**About this task**.
Which lines have the string "agent"? Copy all of them from the entries below.

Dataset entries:

· · · ·

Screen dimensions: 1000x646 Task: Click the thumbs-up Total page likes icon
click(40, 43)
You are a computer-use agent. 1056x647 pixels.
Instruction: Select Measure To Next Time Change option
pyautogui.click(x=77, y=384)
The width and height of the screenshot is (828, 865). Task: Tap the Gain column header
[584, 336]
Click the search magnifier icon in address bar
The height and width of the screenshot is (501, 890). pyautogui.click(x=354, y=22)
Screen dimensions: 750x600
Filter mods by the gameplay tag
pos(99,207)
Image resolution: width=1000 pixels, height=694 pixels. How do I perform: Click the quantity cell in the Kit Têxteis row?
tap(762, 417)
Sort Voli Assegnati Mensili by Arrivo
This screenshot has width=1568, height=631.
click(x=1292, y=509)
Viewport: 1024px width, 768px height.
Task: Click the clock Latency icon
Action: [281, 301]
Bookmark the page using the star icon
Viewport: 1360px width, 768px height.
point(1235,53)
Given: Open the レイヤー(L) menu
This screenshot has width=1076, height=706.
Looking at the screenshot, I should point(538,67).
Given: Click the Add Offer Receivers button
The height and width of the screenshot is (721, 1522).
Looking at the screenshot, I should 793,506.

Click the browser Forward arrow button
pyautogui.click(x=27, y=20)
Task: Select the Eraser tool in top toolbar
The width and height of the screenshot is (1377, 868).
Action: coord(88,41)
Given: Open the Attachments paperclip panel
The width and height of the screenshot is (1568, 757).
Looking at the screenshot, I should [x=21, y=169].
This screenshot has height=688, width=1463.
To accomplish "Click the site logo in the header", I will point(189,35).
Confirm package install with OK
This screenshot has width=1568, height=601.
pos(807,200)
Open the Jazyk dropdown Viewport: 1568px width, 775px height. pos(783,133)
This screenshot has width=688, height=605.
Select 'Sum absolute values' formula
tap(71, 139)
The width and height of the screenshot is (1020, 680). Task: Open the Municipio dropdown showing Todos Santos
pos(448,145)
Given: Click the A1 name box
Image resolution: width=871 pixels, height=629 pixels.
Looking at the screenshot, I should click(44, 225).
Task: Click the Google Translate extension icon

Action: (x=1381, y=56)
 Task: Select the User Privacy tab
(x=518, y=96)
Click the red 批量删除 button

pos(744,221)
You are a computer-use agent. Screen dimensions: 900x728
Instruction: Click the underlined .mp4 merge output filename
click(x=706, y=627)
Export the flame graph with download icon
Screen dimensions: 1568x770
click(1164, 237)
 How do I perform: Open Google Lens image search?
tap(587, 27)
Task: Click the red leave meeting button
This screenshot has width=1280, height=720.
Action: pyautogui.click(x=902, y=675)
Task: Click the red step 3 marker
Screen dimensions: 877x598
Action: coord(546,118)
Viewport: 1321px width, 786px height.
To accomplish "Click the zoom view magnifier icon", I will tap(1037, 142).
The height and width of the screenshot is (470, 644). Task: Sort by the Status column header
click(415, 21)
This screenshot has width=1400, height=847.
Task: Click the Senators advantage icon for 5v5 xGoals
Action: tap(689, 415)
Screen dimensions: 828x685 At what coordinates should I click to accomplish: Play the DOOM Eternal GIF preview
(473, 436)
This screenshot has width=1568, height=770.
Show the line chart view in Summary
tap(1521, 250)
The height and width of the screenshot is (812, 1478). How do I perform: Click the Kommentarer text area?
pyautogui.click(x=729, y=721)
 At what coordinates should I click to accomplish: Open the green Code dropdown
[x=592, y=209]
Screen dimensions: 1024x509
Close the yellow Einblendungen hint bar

· · · ·

**Solution for this exercise**.
You are a computer-use agent. 1056x647 pixels.
You are a computer-use agent. Screen dimensions: 900x728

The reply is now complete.